Aisling fundraising gets dressed up
During this last month or so Aisling has had to wear a suit as we have had to do a good bit of fine dining and dancing in some of London’s top hotels. This is the kind of thing that Aisling has to do more frequently these days with myself and John Glynn tripping the light fantastic hobnobbing with the rich and famous in order to support our disadvantaged clients. Someone has to do it but there is something very right and satisfying about successful Irish business emigrants giving a hand to their less fortunate brothers and sisters. This month we also received our usual grant from the Irish government through the Emigrant Support Programme which is administered through the embassy in London. This pays the most part of three salaries and so is about 40% of the overall costs of running Aisling. As any regular reader of our website will know we have to look far and wide for the rest. Luckily we have made some inroads into the Irish business community in recent years.
Aisling has been a favoured charity of a few Irish business networking organisations like the British Irish Trading Alliance (http://www.bita.ie/) and for a couple of years now and we have attended a number of functions organised by them and in particular their tireless Chairman Paul Withnell most often at The Rising Sun pub in the City of London and recently we have attracted the attention of other organisations that are now helping us raise funds for the charity.
In October we attended an amazing event which was the presentation of the Tom Langan Cup to the winners of a unique tournament between the police forces of London, Ireland, N. Ireland and New York at the Hilton Hotel in Paddington (the Gardaí won unsurprisingly). The tournament is held every two years and it floats between each police district in turn and has been running for the last 10 years. It is a practical expression of the Peace Process bringing together these disparate police authorities in fraternity and sport and specifically the police forces of the two administrations in Ireland. We had a great night and amusingly the fundraising part of the evening, which benefitted Aisling this year featured a raffle with prizes donated by the Danny Sullivan Construction company (http://dannysullivan.co.uk/) and consisted of the attending law officers writing their names on a bank note which was then drawn from a hat to determine the lucky winners, an act which is unlawful in Britain.
Tom Langan was a member of the Gardaí and a legendary GAA star of the 1950’s and a member of the last great Mayo team to win an All-Ireland medal (twice in Tom’s case). Next year legend has it that the infamous curse that has prevented the Mayo team playing in the final again will be lifted. Aisling has a stake in the prediction coming true as long time Aisling clients the Hughes brothers will only come home to North Mayo when the Mayo team make it to the final. They have been away from home even longer than Mayo’s All-Ireland drought.
A couple of weeks later and John and I were at the Renaissance hotel in Heathrow for the West London Irish Society annual charity dinner dance where Aisling was one of the favoured charities. The other charity receiving the society’s largesse that evening was the Irish Cultural Centre in Hammersmith. They have almost completed work on a brand new centre but they still need to raise the cash to fit out the building as a fully functioning London-wide centre for Irish culture. The Irish community has certainly missed the packed programme of events that Ros Scanlan used to put on in the old centre and I am looking forward to even better times to come in Hammersmith.

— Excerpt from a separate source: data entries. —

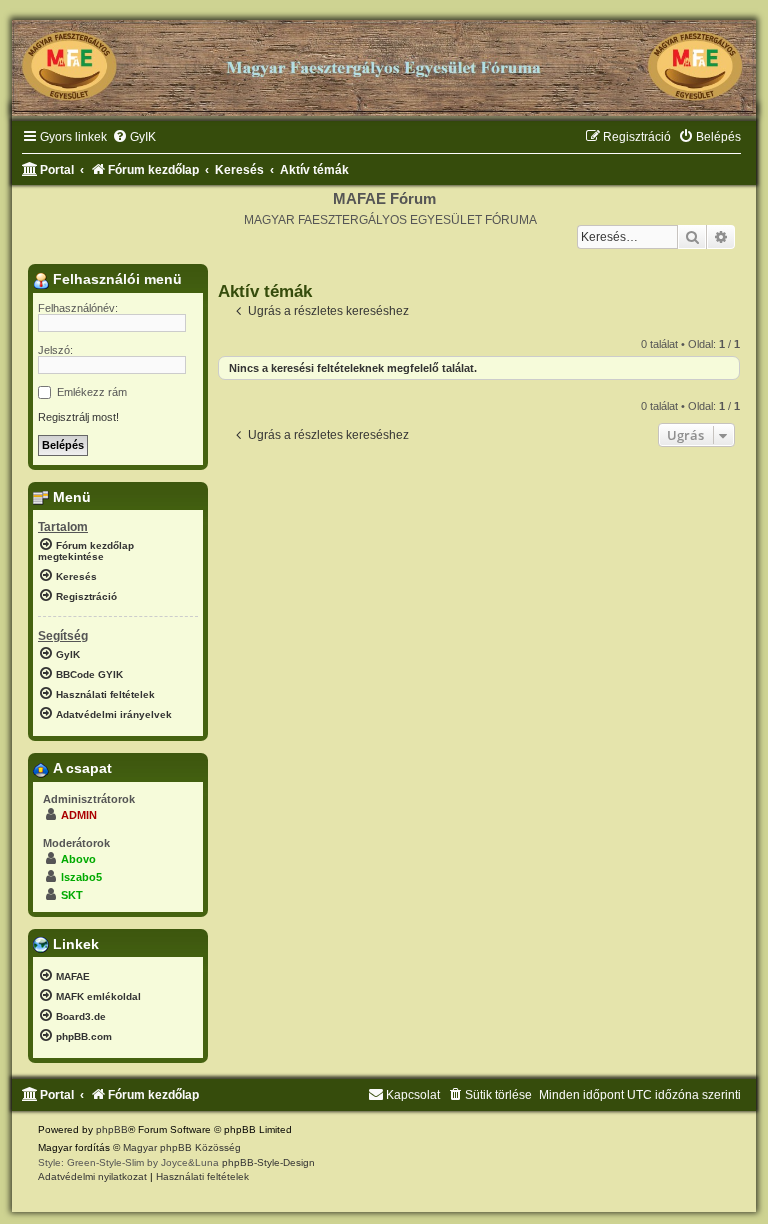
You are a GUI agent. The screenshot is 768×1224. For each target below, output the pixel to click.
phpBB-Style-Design (268, 1162)
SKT (72, 895)
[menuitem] (134, 137)
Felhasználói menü (115, 279)
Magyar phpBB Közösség (182, 1147)
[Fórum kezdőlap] (384, 60)
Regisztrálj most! (78, 417)
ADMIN (79, 815)
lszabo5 (81, 877)
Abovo (78, 859)
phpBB (112, 1129)
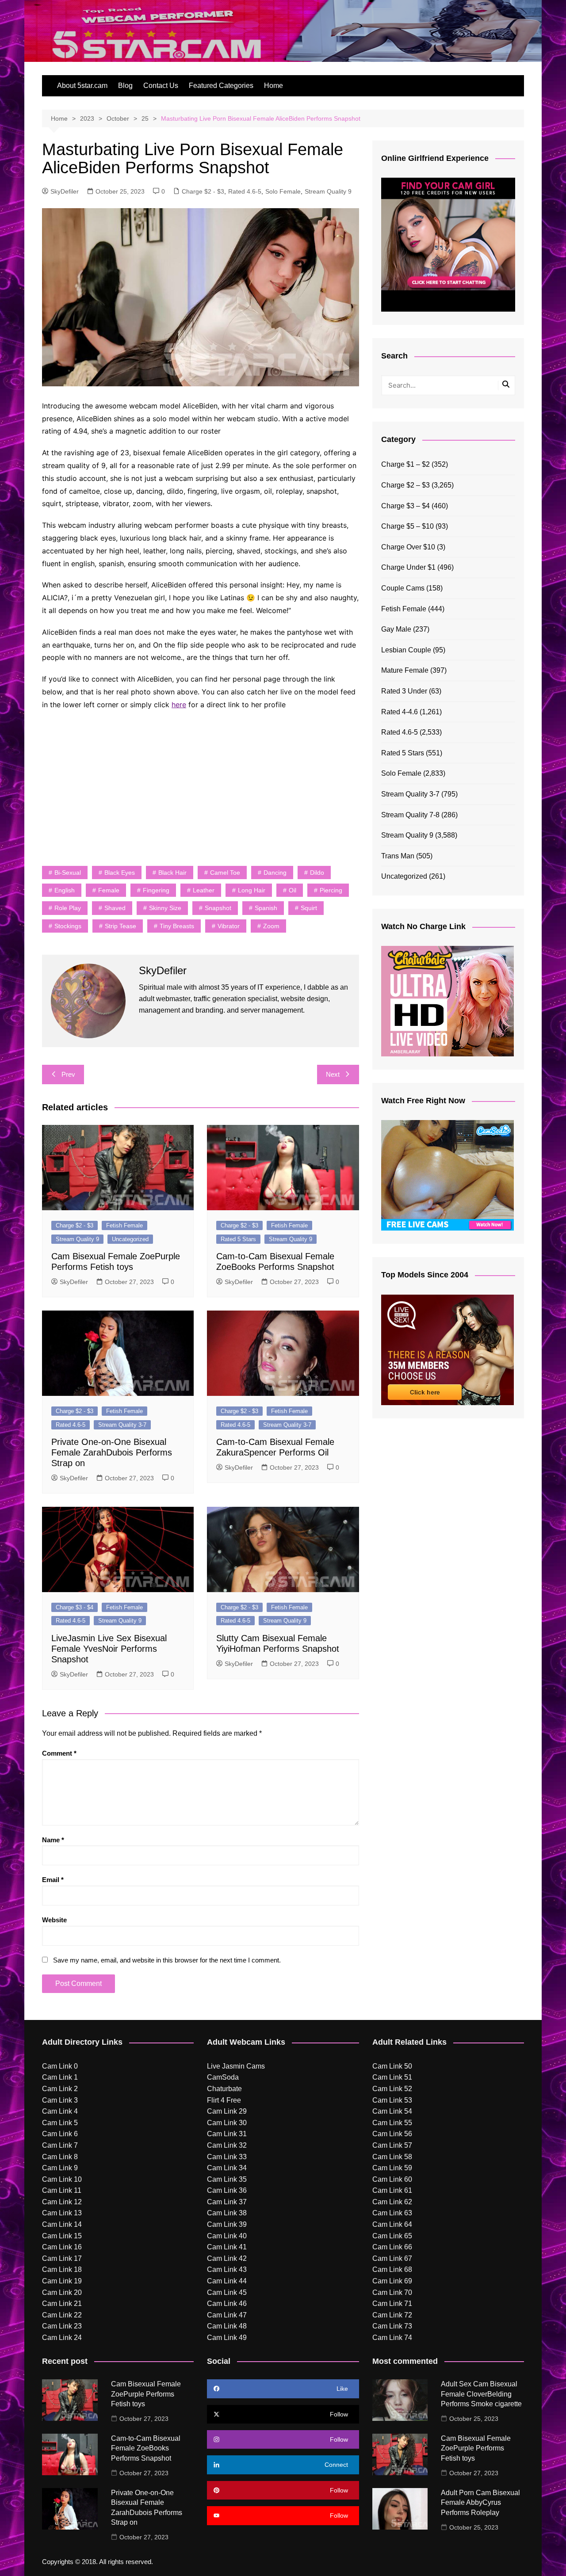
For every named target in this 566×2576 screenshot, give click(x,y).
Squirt (309, 907)
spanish (266, 907)
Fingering (156, 890)
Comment (59, 1753)
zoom (271, 926)
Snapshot (218, 907)
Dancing (275, 872)
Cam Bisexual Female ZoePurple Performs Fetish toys (146, 2394)
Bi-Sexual (67, 872)
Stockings (67, 926)
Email (53, 1879)
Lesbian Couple (406, 650)
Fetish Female (124, 1225)
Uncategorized (130, 1239)
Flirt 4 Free (224, 2100)
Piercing (331, 890)
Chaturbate (224, 2088)
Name (53, 1840)
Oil (292, 890)
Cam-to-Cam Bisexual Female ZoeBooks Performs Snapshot (145, 2448)
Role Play (67, 907)
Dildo (317, 872)
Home (273, 85)
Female (108, 890)
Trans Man (397, 856)
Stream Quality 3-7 (122, 1424)
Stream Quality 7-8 (410, 815)
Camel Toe (225, 872)
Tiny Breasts (177, 926)
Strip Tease (120, 926)
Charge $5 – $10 (407, 526)
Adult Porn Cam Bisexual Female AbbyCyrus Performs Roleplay (480, 2502)
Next (333, 1074)
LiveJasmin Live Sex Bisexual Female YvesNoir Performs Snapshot (109, 1648)
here (179, 704)
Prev (68, 1074)
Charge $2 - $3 (203, 191)
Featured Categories (221, 85)
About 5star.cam (82, 85)
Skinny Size (165, 907)
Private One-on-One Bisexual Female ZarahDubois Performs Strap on (111, 1452)
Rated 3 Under (404, 691)
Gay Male (396, 629)
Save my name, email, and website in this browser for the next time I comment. (167, 1960)
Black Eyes (119, 872)
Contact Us (160, 85)
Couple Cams (402, 588)
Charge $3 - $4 (74, 1607)
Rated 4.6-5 (244, 191)
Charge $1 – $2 (405, 464)
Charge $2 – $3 (405, 485)
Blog (125, 85)
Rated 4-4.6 (399, 712)
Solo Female (283, 191)
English (64, 890)
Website (54, 1920)
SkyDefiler (64, 191)
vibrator (229, 926)
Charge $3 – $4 (405, 506)
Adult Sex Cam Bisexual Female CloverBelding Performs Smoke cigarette (481, 2394)
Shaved (115, 907)
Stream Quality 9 (328, 191)
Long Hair (251, 890)
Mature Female (404, 670)
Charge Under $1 (408, 567)
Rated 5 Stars (238, 1239)
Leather (203, 890)
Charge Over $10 (408, 547)
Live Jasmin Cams (236, 2066)
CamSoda (223, 2077)
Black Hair (172, 872)
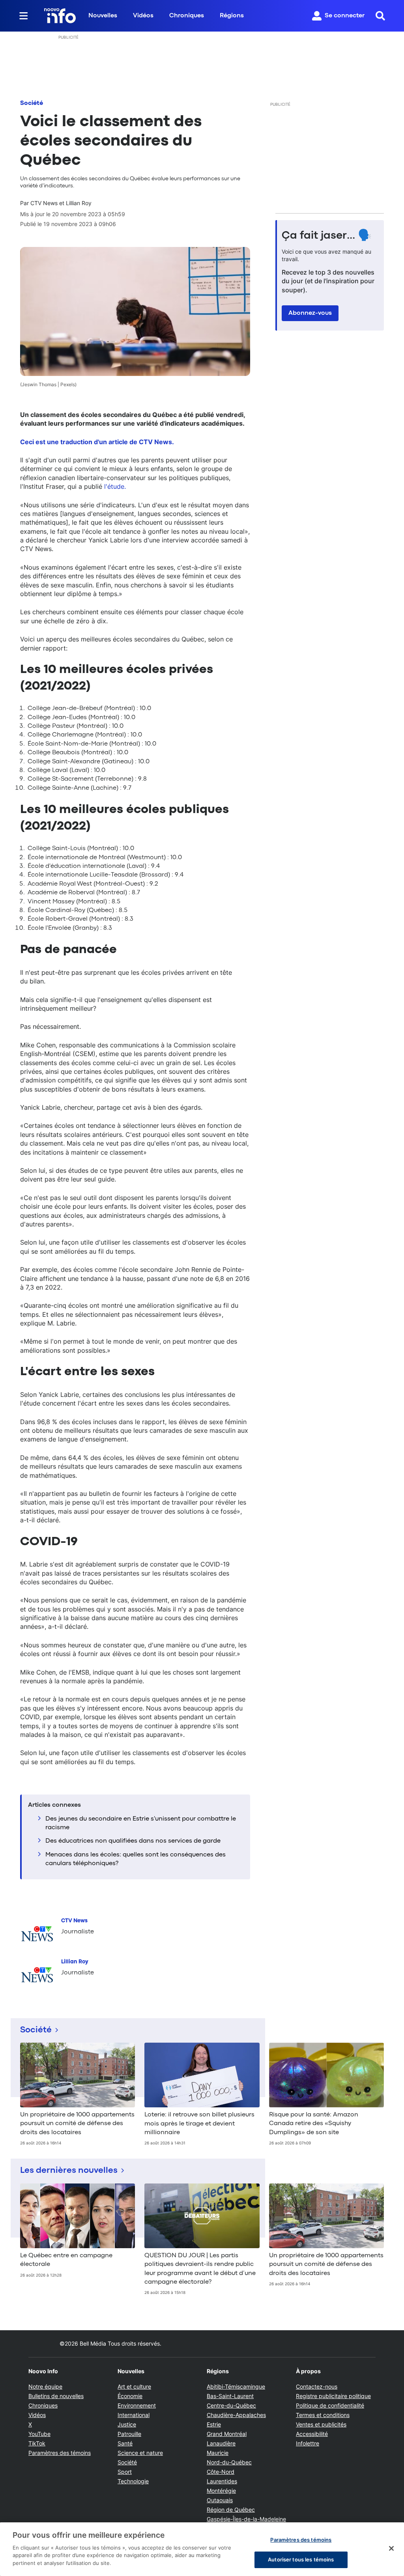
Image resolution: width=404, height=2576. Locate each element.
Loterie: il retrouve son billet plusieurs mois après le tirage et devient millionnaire (199, 2123)
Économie (130, 2396)
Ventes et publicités (321, 2424)
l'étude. (115, 486)
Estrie (214, 2424)
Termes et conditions (323, 2414)
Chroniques (186, 16)
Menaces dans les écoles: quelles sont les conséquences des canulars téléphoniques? (135, 1859)
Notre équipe (45, 2386)
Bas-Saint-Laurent (230, 2396)
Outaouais (220, 2500)
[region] (202, 2549)
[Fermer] (391, 2548)
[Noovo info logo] (60, 15)
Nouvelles (102, 16)
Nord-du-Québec (229, 2462)
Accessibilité (312, 2433)
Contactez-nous (316, 2386)
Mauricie (217, 2452)
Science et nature (140, 2452)
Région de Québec (231, 2509)
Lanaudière (221, 2443)
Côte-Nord (220, 2471)
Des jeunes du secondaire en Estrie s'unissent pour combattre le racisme (140, 1823)
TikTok (36, 2443)
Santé (125, 2443)
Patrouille (129, 2433)
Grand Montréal (227, 2433)
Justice (127, 2424)
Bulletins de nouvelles (56, 2396)
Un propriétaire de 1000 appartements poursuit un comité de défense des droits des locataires (77, 2123)
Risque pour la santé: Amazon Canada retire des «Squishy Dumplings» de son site (313, 2123)
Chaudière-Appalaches (236, 2414)
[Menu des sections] (24, 16)
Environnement (137, 2405)
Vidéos (143, 16)
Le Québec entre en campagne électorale (66, 2260)
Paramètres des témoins (59, 2453)
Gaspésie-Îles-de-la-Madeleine (246, 2519)
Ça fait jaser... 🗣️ (327, 236)
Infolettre (307, 2443)
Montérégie (221, 2490)
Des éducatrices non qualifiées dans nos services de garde (133, 1841)
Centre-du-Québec (231, 2405)
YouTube (39, 2433)
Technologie (133, 2481)
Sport (125, 2471)
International (134, 2414)
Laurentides (222, 2481)
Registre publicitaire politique (333, 2396)
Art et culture (134, 2386)
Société (31, 103)
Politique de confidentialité (330, 2405)
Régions (232, 16)
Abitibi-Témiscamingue (236, 2386)
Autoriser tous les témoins (301, 2559)
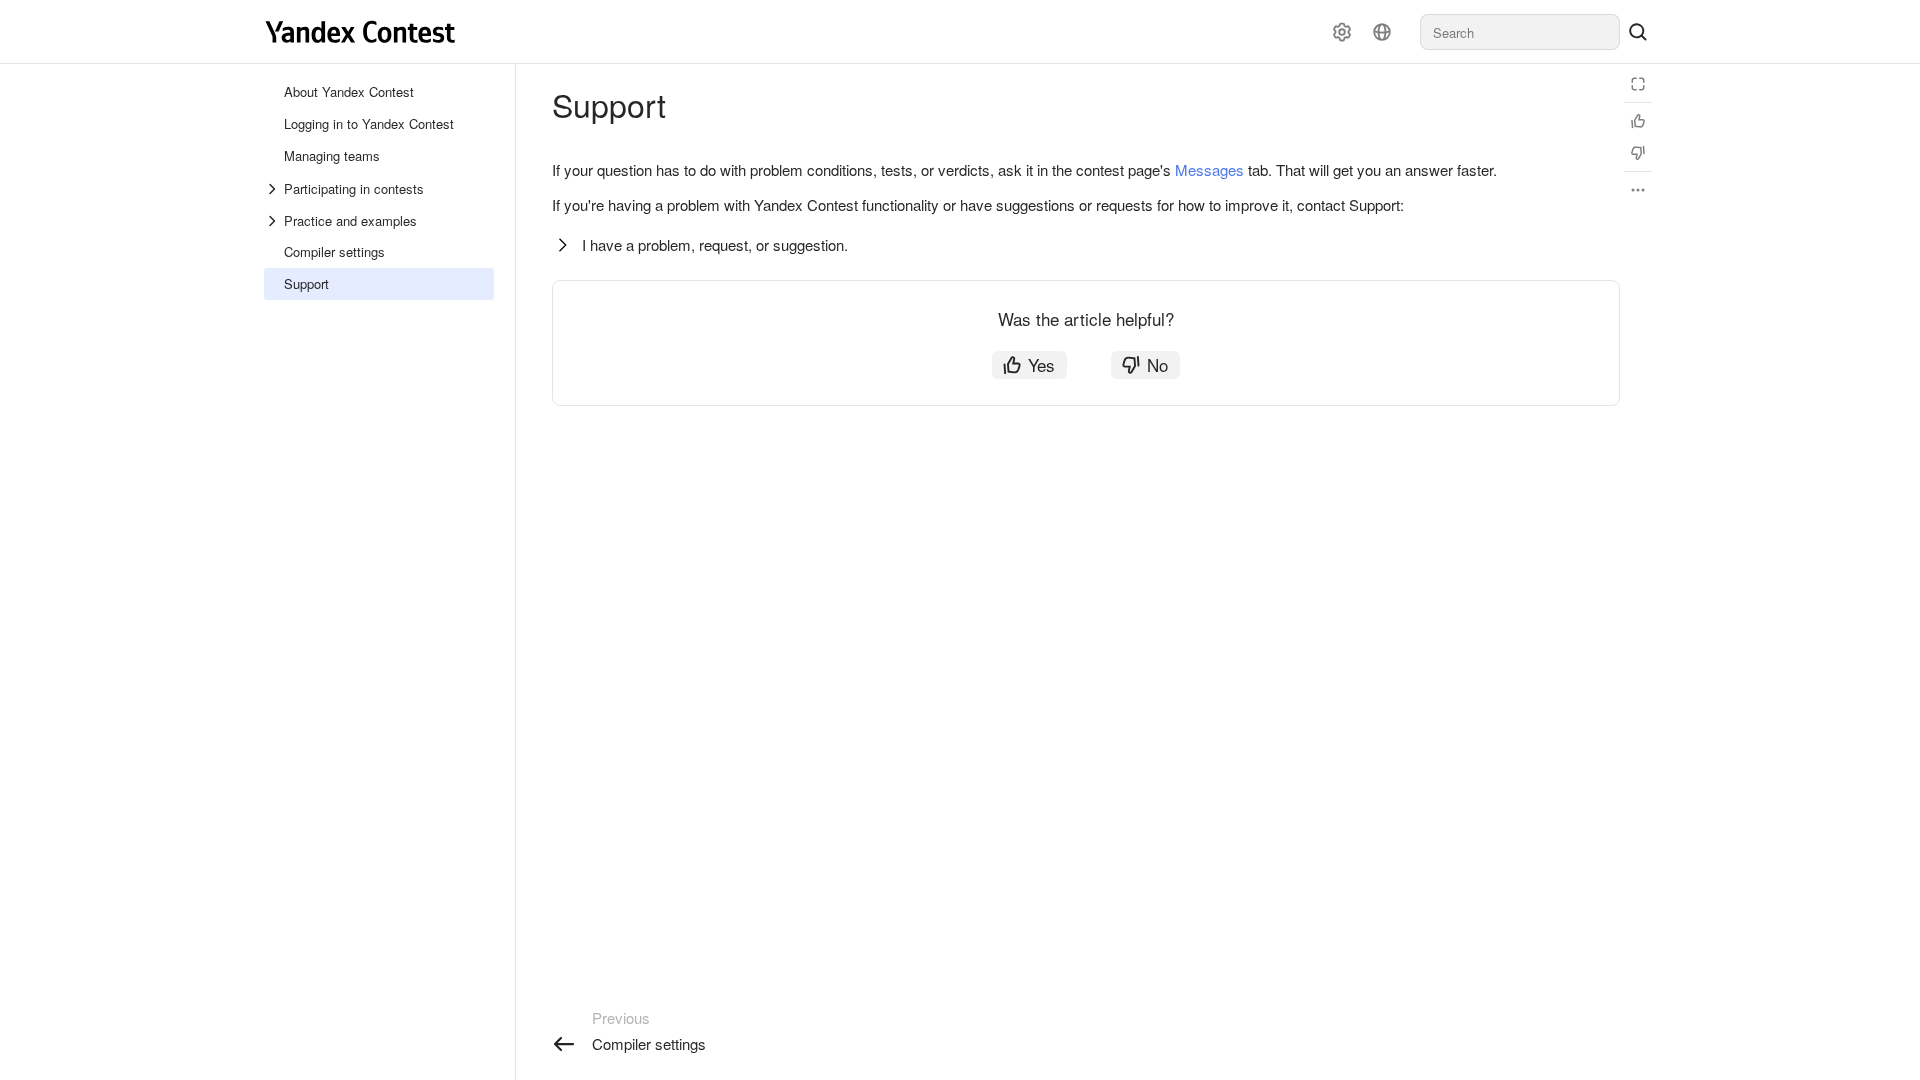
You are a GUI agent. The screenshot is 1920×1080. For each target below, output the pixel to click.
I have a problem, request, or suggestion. (715, 244)
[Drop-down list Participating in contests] (274, 189)
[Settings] (1342, 32)
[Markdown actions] (1638, 190)
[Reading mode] (1638, 84)
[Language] (1382, 32)
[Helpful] (1638, 121)
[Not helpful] (1638, 153)
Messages (1209, 169)
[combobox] (1520, 32)
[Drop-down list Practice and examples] (274, 221)
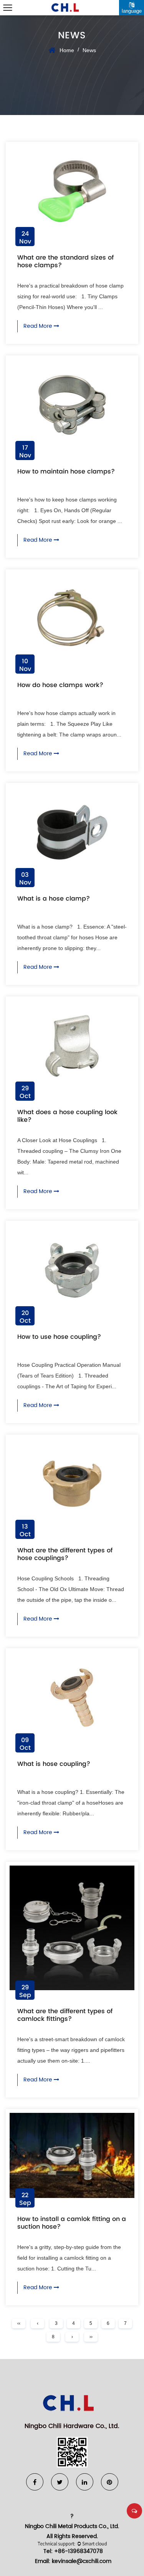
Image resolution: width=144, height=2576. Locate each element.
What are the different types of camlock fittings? (65, 2015)
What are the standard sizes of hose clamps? (65, 261)
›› (91, 2336)
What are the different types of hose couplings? (65, 1554)
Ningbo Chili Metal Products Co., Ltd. (72, 2526)
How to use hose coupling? (59, 1336)
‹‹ (18, 2323)
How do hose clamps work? (60, 685)
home (67, 50)
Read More (38, 326)
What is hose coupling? (53, 1763)
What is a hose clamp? (53, 898)
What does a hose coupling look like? (67, 1116)
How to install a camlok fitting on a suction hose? (71, 2222)
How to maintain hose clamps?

After the meal there was a raffle and an auction where, once again Danny Sullivan was one of the contributors. Danny has helped out Aisling in other ways over the years giving us the occasional use of one of his minibuses when we were on-the-scrounge before we bought our new one. The name on the bank note dodge was tried again for the raffle and it is obviously very popular at these sorts of do’s and though it may be illegal it is a very handy way of collecting a lot of money relatively painlessly. Four other prizes were auctioned off and they attracted some big bids from the high rollers in the room, most going for over a thousand. Heading home that evening driving down the old A4 looking like Las Vegas with all of the massive hotels laid-out in a long brightly-lit strip we felt as if we had hit the jackpot.